La musica faceva queste cose, ma in modo astratto, in definitiva: funzionava per il ragazzo con la chitarra, ma quello senza chitarra era più o meno sempre lo stesso.
Ora capisco che due dei giorni più belli della mia vita sono stati quello in cui ho preso in mano la chitarra e quello in cui ho imparato a posarla. Qualcuno mi ha chiesto: «Come hai fatto a suonare per così tanto tempo?». Ho risposto: «Questa è la parte facile. Smettere è difficile».
Quando hai capito come mettere giù la chitarra?
Abbastanza di recente. Praticamente ero caduto in preda a una frenesia che mi forniva una concentrazione enorme, tanta energia e fuoco, perché nasceva dalla pura paura, dal disprezzo e dall’odio per me stesso. Salivo sul palco ed era difficile fermarmi: ecco perché i miei concerti erano così lunghi. Non duravano tanto perché dietro c’era un’idea o una motivazione. Il fatto era che non potevo fermarmi finché non mi sentivo esaurito, punto. Completamente esaurito.
È buffo, perché per gli altri era una cosa positiva, ma per me entrava in gioco una componente di dipendenza: in pratica, era la mia droga. Così ho iniziato a seguire un percorso graduale per smettere.
Per molto tempo sono riuscito a ignorare la faccenda. Avere 19 anni, essere su un furgone e percorrere il Paese avanti e indietro, e poi averne 25 ed essere in tour con la tua band sono cose perfettamente adatte alla mia personalità. Per questo sono riuscito a fare bene. Ma poi sono arrivato a un’età in cui ho cominciato a sentire la mancanza della mia vita reale, o a capire che c’era un’altra vita da vivere. È stata quasi una sorpresa. Prima pensi di viverla. Hai una serie di fidanzate diverse e a tutte dici: «Cavolo, mi dispiace, ora devo andare». Era come il numero comico di Groucho Marx… è buffo, perché nella mia famiglia è un po’ così e ci ritroviamo spesso in questa situazione: «Salve, sono venuto a dire che mi piacerebbe restare, ma devo proprio andare». E io ero così.
____
• _Cosa fare_
Prosegui l'intervista sul lasciare la chitarra, ripartendo subito dopo la sua ultima frase.

• _Materiale raccolto_
____
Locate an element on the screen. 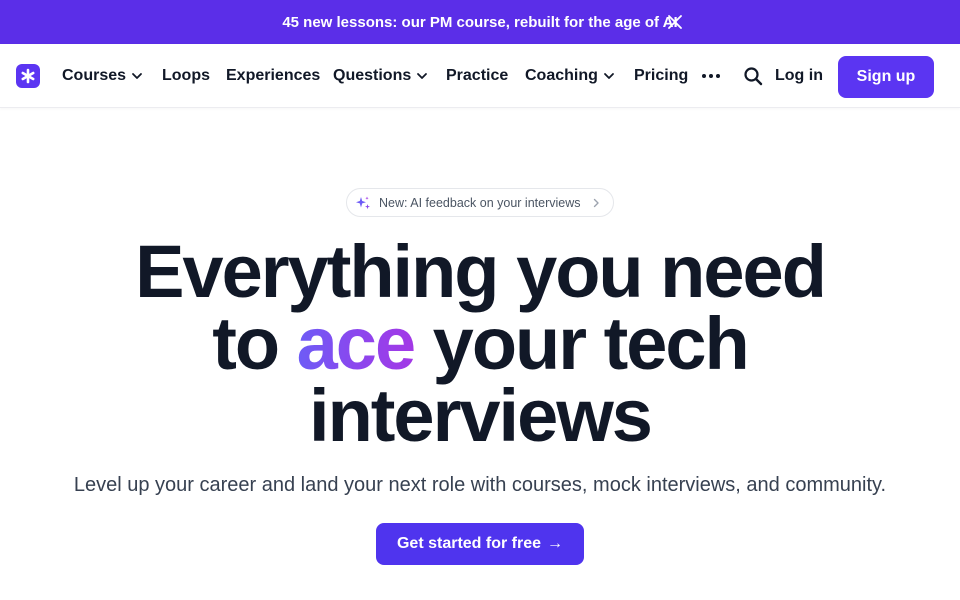 The width and height of the screenshot is (960, 600). search-icon is located at coordinates (753, 76).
____
• _Risultato del compito_
Da cosa hai capito che ti mancava qualcosa o avevi un problema?
L’infelicità. E altre cose, come per esempio le mie relazioni. Finivano sempre male; non sapevo davvero come avere una storia con una donna. Poi mi chiedevo: «Perché ho tutti questi soldi e non posso spenderli?». Fino agli anni ‘80 non avevo nulla. Quando abbiamo iniziato il tour di The River, avevo circa 20.000 dollari, credo. Quindi, in realtà, intorno al 1983 per la prima volta ho avuto dei soldi in banca. Ma non potevo spenderli, non potevo divertirmi. Così molte cose hanno iniziato a non sembrarmi logiche. Ho capito che c’era un meccanismo aberrante. E non mi sentivo bene. Una volta fuori dal contesto dei tour e del mio lavoro, mi sentivo perso.
Sei mai andato in analisi o hai cercato aiuto per questo problema?
Oh, sì. Ero molto giù. Per un po’ sono stato davvero male. È successo che tutte le mie risposte rock’n’roll si erano sono dissolte. Allora ho capito che l’idea che avevo da giovane, ossia dedicarmi alla musica con un fervore di tipo religioso, andava bene fino a un certo punto, perché poi finisce per ritorcersi contro di te. Si imbocca un sentiero oscuro e si arriva a deformare anche le parti migliori delle cose. Io ero giunto a un punto in cui sentivo che la mia vita era distorta. Amo la mia musica e volevo darle la giusta importanza. Non volevo cercare di distorcerla per farla diventare tutta la mia vita. Perché è una bugia. Non è vero. Non rappresenta tutta la tua vita. Non potrà mai essere così.
E ho capito che la mia vera vita è lì che aspetta di essere vissuta. Tutto l’amore, la speranza, il dolore e la tristezza sono lì, che aspettano di essere sperimentati. Posso ignorarli e accantonarli, oppure posso accettarli. Ma accettarne una parte significa accettarli tutti. Ecco perché le persone rifiutano tutto il blocco, con la droga o altro. L’idea è: rinuncio alla felicità pur di non provare dolore.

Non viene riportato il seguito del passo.